WHAT TO WORK ON: Which lines in the records below contain the word "tile"? Copy each one out.

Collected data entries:
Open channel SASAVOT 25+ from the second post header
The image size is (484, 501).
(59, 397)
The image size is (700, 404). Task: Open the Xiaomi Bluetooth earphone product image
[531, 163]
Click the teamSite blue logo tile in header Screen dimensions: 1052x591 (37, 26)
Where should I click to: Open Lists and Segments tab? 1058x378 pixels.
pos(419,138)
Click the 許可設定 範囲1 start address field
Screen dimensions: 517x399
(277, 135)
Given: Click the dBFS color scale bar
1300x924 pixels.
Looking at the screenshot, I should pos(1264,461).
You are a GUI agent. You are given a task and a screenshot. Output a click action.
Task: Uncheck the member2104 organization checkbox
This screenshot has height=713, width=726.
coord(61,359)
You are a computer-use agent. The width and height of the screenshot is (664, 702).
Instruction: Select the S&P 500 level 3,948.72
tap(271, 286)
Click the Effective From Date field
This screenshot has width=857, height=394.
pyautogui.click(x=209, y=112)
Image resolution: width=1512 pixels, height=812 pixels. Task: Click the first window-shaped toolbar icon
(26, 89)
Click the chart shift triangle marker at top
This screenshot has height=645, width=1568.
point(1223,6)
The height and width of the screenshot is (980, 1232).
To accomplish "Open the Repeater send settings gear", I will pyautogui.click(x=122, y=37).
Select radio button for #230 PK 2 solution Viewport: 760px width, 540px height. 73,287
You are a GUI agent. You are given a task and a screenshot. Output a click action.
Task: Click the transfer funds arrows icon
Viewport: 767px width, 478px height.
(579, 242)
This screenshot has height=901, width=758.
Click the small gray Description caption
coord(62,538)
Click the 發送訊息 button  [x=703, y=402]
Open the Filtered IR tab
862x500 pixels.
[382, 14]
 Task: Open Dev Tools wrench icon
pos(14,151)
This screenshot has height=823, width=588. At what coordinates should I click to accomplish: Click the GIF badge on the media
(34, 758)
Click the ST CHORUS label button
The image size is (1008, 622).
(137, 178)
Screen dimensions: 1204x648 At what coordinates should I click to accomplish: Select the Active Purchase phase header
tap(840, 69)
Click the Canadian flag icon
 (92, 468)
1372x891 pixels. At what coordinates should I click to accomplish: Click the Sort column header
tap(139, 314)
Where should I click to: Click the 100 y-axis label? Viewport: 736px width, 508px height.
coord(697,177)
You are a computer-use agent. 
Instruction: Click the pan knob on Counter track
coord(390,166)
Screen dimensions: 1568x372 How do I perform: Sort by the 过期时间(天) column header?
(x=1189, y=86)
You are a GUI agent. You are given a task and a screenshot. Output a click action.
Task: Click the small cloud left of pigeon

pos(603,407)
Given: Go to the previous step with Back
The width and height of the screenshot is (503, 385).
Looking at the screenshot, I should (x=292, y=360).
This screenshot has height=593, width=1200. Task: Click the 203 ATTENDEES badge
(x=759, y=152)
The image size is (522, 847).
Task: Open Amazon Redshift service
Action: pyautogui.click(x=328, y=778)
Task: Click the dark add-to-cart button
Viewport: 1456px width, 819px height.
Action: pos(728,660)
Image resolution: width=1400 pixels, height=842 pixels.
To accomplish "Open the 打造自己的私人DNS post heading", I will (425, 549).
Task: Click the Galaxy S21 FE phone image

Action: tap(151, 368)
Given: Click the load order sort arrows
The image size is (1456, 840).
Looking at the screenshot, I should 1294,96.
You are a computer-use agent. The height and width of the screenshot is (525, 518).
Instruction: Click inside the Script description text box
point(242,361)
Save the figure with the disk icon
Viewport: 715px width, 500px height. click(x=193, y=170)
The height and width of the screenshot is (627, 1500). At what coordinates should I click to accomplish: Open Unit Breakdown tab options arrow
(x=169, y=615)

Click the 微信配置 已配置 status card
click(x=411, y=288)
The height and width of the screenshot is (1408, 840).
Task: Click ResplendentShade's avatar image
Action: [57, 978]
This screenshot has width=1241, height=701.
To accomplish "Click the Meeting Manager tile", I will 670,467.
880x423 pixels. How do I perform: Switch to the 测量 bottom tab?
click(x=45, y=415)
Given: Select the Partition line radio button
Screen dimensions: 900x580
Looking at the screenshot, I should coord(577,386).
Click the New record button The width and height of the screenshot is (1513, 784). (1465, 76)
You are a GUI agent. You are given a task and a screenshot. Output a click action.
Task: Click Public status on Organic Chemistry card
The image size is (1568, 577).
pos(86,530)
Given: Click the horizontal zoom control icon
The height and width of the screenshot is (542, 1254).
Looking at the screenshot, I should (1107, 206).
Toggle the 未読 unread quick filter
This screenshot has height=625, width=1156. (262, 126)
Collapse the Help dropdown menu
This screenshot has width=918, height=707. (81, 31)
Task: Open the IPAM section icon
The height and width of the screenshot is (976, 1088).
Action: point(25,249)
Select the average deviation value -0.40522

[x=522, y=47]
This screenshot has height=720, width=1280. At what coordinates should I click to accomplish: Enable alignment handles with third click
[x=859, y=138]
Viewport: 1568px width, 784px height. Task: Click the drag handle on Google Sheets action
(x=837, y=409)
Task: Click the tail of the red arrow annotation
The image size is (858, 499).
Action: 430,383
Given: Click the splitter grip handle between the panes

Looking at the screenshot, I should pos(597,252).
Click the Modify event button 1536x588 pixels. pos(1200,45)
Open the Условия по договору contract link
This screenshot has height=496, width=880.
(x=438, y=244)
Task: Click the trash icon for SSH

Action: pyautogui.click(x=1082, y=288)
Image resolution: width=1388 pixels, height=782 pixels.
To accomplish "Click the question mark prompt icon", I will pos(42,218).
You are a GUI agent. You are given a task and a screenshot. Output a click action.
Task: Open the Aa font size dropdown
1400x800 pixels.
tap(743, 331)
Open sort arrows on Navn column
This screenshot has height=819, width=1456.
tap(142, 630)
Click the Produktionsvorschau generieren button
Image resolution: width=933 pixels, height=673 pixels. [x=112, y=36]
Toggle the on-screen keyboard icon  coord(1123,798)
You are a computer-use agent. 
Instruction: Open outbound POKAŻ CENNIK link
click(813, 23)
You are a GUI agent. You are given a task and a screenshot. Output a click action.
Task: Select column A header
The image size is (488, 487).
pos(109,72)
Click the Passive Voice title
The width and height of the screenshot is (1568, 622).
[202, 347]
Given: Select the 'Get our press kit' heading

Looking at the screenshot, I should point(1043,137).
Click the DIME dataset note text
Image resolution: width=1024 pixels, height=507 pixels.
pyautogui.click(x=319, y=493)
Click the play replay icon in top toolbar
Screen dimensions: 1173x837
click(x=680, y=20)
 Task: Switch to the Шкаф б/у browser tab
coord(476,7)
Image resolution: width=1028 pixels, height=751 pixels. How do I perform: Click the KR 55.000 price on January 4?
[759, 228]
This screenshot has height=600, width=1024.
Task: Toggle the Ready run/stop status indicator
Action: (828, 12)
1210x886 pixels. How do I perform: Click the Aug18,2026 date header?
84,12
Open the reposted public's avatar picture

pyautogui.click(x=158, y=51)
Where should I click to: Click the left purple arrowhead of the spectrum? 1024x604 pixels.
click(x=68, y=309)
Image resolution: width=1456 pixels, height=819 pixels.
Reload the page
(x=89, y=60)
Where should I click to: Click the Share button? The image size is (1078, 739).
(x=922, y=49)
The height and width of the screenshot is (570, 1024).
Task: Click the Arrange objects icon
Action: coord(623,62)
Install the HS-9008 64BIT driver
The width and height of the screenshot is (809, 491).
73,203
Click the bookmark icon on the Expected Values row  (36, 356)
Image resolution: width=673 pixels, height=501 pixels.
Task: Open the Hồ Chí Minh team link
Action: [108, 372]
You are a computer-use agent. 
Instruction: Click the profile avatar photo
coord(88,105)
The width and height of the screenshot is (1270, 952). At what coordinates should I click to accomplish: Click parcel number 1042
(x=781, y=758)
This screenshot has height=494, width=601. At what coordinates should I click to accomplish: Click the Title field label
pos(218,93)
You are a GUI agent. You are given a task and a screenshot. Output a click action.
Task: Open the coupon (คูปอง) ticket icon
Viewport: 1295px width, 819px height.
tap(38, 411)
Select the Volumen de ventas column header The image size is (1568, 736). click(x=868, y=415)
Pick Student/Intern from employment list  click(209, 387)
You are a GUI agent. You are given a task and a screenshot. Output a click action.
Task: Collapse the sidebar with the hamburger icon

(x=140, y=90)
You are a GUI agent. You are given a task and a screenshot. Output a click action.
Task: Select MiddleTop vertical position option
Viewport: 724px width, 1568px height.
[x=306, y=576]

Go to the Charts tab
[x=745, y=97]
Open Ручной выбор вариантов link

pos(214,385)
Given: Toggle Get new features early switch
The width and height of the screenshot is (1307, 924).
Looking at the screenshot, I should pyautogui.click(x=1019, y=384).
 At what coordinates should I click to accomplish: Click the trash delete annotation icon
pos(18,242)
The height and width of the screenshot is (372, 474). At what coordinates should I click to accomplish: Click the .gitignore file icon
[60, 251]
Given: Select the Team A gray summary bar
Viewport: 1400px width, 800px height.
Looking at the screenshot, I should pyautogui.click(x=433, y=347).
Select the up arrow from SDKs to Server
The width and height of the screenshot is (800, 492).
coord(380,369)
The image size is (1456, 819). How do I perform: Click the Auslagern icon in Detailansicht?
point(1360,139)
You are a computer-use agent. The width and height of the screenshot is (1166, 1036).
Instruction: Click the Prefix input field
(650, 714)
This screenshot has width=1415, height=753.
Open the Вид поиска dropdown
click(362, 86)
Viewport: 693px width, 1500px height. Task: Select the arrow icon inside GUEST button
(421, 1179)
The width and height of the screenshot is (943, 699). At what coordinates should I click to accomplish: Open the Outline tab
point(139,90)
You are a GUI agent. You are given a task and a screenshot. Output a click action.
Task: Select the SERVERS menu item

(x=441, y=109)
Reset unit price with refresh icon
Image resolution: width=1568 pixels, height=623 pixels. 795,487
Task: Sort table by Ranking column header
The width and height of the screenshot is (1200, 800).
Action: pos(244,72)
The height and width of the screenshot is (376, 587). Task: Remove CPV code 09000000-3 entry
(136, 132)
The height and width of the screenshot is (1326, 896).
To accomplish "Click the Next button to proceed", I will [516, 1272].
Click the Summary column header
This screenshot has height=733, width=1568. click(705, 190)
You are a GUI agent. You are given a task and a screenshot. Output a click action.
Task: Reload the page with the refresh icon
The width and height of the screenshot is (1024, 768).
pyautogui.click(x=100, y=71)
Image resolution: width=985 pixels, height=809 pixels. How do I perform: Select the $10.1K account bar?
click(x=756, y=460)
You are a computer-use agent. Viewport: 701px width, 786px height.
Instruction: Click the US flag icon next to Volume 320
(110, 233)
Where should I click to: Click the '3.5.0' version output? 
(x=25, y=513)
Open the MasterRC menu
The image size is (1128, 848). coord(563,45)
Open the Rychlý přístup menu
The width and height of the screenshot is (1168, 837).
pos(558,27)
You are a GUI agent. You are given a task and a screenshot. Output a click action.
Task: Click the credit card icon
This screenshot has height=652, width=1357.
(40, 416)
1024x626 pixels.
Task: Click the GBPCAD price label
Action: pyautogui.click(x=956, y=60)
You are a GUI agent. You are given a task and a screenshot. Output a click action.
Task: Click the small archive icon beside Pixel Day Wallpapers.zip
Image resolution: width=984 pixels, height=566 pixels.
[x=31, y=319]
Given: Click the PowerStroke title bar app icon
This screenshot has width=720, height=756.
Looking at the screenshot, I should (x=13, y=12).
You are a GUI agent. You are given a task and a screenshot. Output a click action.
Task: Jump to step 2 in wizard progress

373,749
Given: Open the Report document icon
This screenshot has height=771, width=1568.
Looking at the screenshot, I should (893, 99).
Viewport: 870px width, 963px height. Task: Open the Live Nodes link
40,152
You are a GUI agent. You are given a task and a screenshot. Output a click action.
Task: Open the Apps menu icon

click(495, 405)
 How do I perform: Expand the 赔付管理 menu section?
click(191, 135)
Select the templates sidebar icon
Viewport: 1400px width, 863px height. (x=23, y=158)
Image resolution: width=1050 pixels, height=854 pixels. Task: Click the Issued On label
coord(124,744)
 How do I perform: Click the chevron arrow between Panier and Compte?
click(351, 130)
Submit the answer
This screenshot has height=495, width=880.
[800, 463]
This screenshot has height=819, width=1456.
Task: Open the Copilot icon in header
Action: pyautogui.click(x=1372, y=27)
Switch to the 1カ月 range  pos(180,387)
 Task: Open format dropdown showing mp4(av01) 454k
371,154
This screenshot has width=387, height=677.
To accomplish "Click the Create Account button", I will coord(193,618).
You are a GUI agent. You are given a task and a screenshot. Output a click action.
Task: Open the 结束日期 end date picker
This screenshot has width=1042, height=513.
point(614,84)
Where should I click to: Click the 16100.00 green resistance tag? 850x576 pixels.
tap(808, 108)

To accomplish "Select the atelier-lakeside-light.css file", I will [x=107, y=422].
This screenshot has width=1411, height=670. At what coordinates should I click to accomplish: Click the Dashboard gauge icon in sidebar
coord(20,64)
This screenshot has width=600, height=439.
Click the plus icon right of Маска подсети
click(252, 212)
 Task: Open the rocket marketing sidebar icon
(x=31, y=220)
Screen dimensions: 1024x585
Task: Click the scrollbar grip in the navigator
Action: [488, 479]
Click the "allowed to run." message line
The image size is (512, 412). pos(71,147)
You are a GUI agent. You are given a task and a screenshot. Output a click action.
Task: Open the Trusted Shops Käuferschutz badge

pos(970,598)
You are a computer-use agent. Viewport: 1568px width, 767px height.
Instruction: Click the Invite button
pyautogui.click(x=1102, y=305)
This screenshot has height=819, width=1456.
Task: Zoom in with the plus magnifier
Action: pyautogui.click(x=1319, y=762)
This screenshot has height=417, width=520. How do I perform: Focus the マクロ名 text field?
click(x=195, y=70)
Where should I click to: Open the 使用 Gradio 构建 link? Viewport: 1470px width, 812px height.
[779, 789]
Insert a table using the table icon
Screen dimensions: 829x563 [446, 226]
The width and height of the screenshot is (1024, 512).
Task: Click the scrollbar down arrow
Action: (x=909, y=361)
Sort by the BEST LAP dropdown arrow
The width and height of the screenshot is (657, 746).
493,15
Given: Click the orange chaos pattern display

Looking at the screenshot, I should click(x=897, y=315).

WRITTEN SOLUTION:
Click the teamSite blue logo tile in header Screen dimensions: 1052x591 (37, 26)
To accomplish "Click the Meeting Manager tile", I will 670,467.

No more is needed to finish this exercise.